Sanjeev Arora, the Charles C. Fitzmorris Professor in Computer Science, is exploring the most baffling aspects of machine learning—especially “deep learning.” His end goal is to open the door to training techniques for machines that make the right decisions, mathematically guaranteed.
“Current machine learning approaches are not very well understood mathematically, and they can sometimes fail with no warning and for no apparent reason,” says Arora, who in May was elected a member of the National Academy of Sciences, the most recent of many recognitions for his work. “Theoretical machine learning is devoted to mathematical understanding of machine learning. We try to rigorously understand the performance of machine learning algorithms, and to design new algorithms that are more well-founded, or whose formal properties are better understood.”
Beginning in 2017 and continuing through 2020, Arora is dividing his working time between the CS department and the Institute for Advanced Study, leading a new program in Theoretical Machine Learning. The program includes two postdocs and visiting faculty.
Arora earned a doctorate in computer science from UC Berkeley after receiving a bachelor of science in math and computer science from MIT. He joined Princeton in 1994. Professor Andrew Appel, former chair of the CS department, said, “Sanjeev Arora sustained and rebuilt the CS department’s Theory Group to its position of strength today — not only by his own research work but by his leadership in faculty recruitment and mentoring, building the postdoc program, and building cooperative activities with the University’s math department and the Institute for Advanced Study.”
In 2001 and again in 2011, Arora shared the Gödel Prize for outstanding papers in theoretical computer science. He received the 2011 ACM Prize in Computing. He is a fellow of the ACM and of the American Academy of Arts and Sciences, in addition to the National Academy of Science.
Your work develops new modes of analysis, new ways of mathematical reasoning. Is this math or is it computer science?
Formal reasoning about computers and algorithms calls for a new mode of thinking. We use mathematical reasoning in the service of computer science. Many aspects of deep learning are mysterious to its practitioners, and there is a pressing need to understand it more rigorously. For instance, for which problems does a particular deep architecture work? What determines the efficiency of the training algorithm, and how many training data it will require? How well does the trained net work if the data is slightly corrupted?
For many years your research centered on computational complexity theory, and you founded Princeton’s Center for Computational Intractability. Have you shifted your focus?
Throughout my career I have enjoyed taking on new problems, and venturing into new fields. That said, computationally intractable problems are actually ubiquitous in machine learning, including in deep learning, which is currently the most promising way to imbue machines with intelligence. Many of the problems in training machine learning algorithms are “theoretically intractable” (formally, “NP hard”), and it is a big scientific mystery why they are in practice solvable at very large scale. One of our goals is to understand such issues.

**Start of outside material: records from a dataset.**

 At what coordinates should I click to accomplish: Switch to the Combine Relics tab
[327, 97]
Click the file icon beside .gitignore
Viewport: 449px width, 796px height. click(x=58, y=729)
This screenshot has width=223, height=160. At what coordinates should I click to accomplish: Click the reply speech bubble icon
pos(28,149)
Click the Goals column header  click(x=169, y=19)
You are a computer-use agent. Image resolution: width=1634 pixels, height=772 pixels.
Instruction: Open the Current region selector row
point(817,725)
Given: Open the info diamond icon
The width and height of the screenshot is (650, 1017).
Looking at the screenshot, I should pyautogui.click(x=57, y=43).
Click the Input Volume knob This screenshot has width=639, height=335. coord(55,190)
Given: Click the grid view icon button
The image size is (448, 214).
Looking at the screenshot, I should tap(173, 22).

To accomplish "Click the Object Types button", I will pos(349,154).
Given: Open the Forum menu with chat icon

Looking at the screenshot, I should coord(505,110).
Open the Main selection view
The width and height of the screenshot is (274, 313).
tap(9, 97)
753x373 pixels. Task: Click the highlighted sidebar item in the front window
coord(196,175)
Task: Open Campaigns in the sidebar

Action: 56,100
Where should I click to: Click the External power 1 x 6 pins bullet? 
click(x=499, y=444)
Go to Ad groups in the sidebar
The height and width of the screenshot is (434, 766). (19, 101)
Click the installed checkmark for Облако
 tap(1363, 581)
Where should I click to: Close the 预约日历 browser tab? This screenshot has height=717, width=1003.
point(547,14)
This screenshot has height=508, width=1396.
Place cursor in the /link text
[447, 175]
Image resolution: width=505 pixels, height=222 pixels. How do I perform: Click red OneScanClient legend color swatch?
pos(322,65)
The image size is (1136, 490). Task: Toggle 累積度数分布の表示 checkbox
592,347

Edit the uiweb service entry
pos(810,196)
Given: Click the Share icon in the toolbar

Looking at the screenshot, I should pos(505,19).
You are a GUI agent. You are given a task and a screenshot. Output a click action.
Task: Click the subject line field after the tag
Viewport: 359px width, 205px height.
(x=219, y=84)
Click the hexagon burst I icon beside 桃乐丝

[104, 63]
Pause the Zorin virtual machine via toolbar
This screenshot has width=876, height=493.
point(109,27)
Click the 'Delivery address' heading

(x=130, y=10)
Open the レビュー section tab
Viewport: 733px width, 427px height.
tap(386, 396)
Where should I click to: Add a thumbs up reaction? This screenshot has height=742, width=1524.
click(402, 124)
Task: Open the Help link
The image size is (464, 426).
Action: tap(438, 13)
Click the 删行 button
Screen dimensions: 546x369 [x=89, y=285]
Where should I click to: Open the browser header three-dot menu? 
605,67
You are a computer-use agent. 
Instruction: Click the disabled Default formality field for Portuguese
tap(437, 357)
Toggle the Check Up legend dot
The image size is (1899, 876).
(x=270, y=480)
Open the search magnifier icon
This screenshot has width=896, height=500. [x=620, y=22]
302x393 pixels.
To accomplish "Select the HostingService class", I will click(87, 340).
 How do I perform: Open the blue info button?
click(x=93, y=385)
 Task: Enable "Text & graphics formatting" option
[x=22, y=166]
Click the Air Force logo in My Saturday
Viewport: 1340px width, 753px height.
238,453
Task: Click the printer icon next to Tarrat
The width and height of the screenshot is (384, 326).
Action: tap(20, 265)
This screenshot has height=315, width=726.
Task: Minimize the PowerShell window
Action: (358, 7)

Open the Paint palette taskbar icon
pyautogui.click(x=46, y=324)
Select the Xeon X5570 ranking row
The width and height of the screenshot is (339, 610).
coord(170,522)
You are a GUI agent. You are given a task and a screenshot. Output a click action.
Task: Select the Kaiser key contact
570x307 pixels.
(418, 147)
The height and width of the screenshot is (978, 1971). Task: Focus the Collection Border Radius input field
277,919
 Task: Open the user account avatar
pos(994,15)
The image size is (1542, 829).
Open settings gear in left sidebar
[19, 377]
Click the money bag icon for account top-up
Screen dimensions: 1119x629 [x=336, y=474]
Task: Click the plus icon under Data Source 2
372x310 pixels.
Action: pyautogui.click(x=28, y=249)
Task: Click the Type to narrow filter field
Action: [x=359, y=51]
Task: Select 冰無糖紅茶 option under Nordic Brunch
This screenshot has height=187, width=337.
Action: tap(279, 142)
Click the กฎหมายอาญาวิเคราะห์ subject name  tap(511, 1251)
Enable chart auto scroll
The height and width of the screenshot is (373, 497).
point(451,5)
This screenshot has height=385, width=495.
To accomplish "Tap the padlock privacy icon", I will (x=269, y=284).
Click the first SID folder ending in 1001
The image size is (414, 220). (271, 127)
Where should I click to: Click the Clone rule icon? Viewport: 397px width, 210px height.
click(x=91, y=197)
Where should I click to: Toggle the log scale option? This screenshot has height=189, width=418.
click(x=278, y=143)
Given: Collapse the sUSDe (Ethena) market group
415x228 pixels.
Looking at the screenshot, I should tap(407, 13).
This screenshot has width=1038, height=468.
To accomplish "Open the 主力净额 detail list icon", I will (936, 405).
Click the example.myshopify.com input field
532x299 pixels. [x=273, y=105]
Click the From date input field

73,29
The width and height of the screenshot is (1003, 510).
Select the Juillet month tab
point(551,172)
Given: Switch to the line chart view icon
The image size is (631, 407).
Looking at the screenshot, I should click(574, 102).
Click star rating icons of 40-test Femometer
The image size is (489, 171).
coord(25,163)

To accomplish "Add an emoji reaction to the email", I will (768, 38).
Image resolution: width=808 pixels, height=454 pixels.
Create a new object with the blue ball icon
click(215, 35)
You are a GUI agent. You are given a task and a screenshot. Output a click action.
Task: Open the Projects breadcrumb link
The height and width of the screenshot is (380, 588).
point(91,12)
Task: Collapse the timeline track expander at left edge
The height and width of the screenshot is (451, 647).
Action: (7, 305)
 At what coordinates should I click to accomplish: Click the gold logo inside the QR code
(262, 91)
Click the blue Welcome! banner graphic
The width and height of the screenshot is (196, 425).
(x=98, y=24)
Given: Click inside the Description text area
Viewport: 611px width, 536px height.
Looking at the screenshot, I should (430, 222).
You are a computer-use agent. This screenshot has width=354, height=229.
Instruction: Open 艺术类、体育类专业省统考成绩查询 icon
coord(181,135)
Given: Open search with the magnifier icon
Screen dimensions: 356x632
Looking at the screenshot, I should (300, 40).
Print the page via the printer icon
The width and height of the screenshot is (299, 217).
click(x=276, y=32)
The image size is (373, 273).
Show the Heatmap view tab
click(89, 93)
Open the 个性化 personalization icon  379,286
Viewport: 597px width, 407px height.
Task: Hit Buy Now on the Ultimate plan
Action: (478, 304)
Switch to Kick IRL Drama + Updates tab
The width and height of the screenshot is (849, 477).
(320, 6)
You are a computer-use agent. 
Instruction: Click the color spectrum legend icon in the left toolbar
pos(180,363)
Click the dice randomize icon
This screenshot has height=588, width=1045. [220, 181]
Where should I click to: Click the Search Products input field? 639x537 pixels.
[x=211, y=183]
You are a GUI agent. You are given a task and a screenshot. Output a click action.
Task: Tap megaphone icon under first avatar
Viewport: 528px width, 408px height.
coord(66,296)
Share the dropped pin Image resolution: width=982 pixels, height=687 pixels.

What’s an example of the kind of real-world problems your work may impact?
In the past year we have developed new, simple methods to capture the meaning of pieces of text (e.g., a paragraph of English text). This is a basic task in text processing, and the best algorithms for it involve deep learning. We discovered more elementary methods whose workings can be better understood and which require less training data in many settings. This allowed our technique to be useful in analysis of fMRI data in neuroscience experiments, whereby our colleagues were trying to understand the workings of the brain by taking fMRI readings of subjects watching movies. Their supply of training data was very limited. [fMRI is a form of brain imaging that illuminates functions by detecting specific areas of activity.]
The goal of machine learning is to create algorithms and computers that can make intelligent decisions. Are we nearing the so-called singularity, when computers outsmart humans? Is that a good thing?
My best guess is that singularity a la the “Terminator” movies is very far away. Machine learning can beat humans on Go and Chess, but on most other tasks its abilities are no match for even a human toddler. But the main application of machine learning is analysis of data, and in this it already leads to vast capabilities never seen before in history, for example, the ability to store enormous amounts of data about every human on earth and process it to extract all kinds of information. This extracted information can be used in ways good and bad, and arguably is already affecting our society, economy, and politics.
A few years ago, Facebook and Twitter were seen as ways to erase tyranny from Earth; today we realize how naïve this hope was. People who worry about singularity should instead worry more about unanticipated societal changes due to technological progress, especially machine learning.